IITs nowhere among Asia's top 10
Chennai: India’s top engineering and technological institutions IIT- Bombay, IIT- Madras and IIT-Delhi do not find a place in Asia’s top 10 engineering institutions.
The QS World University Rankings by subject was released on Wednesday. It highlights the world’s top universities in a range of 42 popular subjects from engineering to archaeology.
The rankings were dominated by US universities, with Harvard and Massachusetts Institute of Technology (MIT) topping the tables in 24 subjects between them. National University of Singapore (NUS) is the top university in Asia in engineering subjects. Other universities, including China’s Tsinghua University, Japan’s Kyoto University and University of Tokyo found place among top ten in the region.
In world ranking, it is found most of IITs and IISc, Bangalore are ranked within 51- 100. In Asia, ranking IITs start from 15 and above. In India, IIT-Bombay tops the list in almost every engineering subject like chemical engineering, civil and structural engineering, computer science and information system.
IIT-M Director Bhaskar Ramamurthi said in the engineering groups, in the overall ranking they include all disciplines like that of humanities and others as a result the rank comes down. “One number doesn’t tell the whole story of where exactly is the institution standing,” he said.

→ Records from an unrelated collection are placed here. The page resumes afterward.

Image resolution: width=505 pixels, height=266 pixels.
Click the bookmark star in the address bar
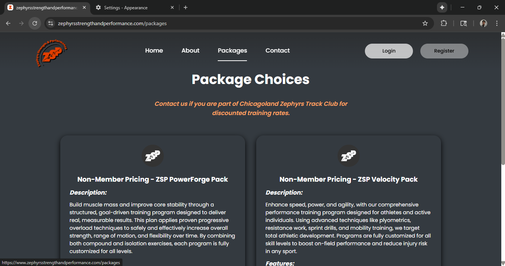tap(425, 23)
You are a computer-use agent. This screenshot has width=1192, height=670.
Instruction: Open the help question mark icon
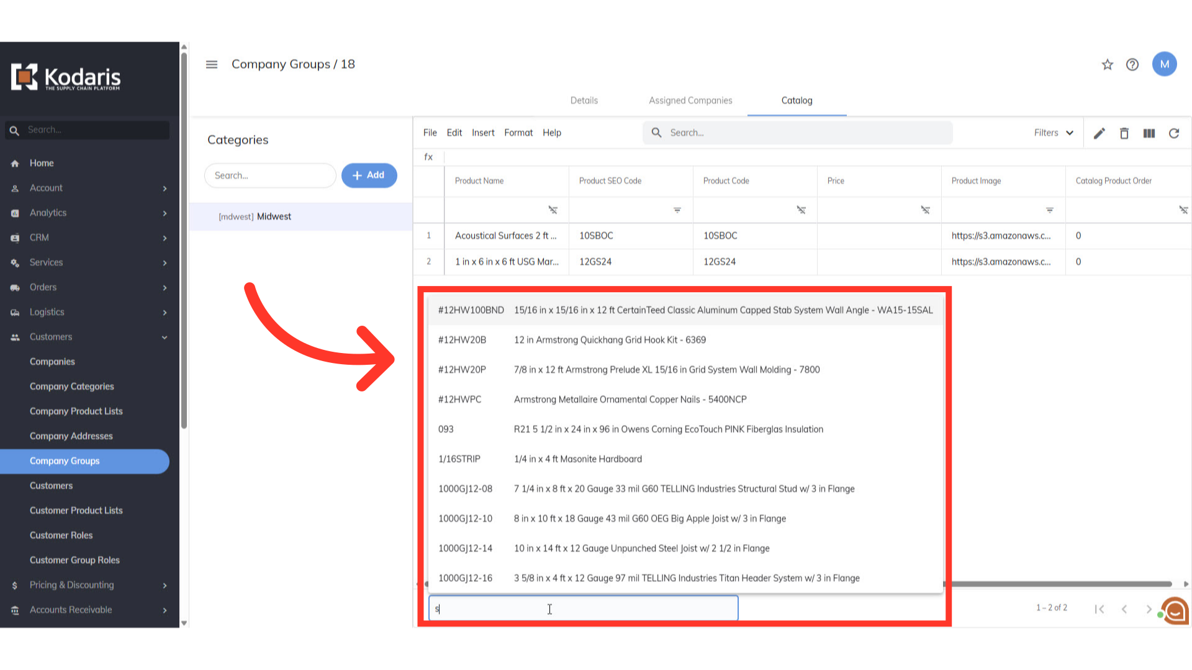coord(1132,65)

“In these rankings, they give marks for foreign students and faculties and Nobel Laureates which Indian Universities could not afford right now,” says H.Devaraj, Vice-Chairman, UGC. “We have started a new programme called Global Initiative of Academic Networks (GIAN) to encourage international scientists towards Indian higher education institutions. Universities in US are getting more funds. He pointed out that Indian universities also have social responsibilities which other top universities don’t have.

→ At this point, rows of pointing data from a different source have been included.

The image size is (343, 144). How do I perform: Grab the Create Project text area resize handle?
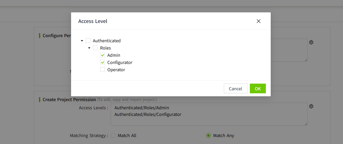pyautogui.click(x=306, y=123)
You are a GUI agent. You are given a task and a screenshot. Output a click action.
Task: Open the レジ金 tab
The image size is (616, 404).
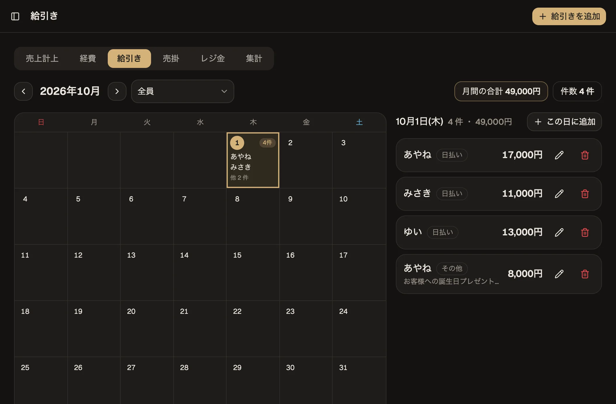[x=213, y=59]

“Our institutions are not matured enough to participate in international rankings and it is comparing in equals. IITs are producing technically sound students, that’s why they are often getting employment in foreign countries and top universities of the world,” he said.

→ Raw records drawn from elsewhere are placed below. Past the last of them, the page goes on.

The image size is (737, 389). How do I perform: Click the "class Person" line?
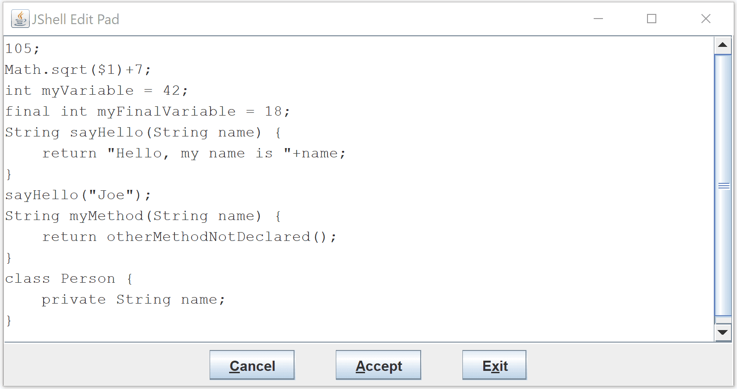[69, 279]
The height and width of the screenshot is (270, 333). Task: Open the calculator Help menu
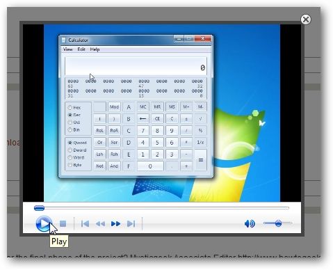coord(95,49)
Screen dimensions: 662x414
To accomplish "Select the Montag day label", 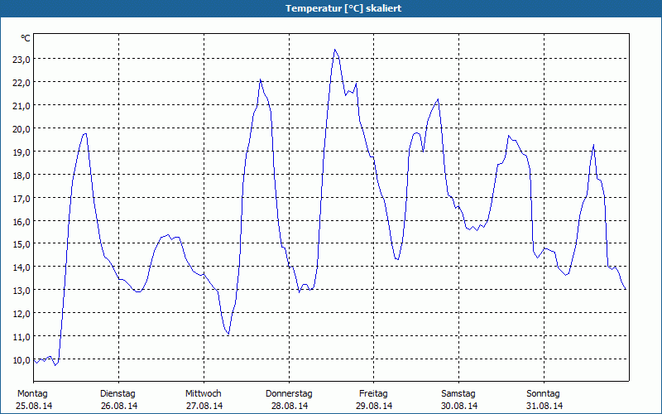I will click(32, 393).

“MHRD is preparing the National Institutional Ranking Framework (NIRF) for ranking Indian universities. The rankings will be released on April 4. This will give the exact picture of Indian institutions for the Indian context,” he added. Former chairman of IIT Kharagpur M.AnandaKrishnan said he doesn’t have faith in QS rankings as they were done for business interests. For QS ranking, researchers garnered opinion of 76,798 academics and 44,426 employers to inform the results, alongside analysis of 28.5 million research papers.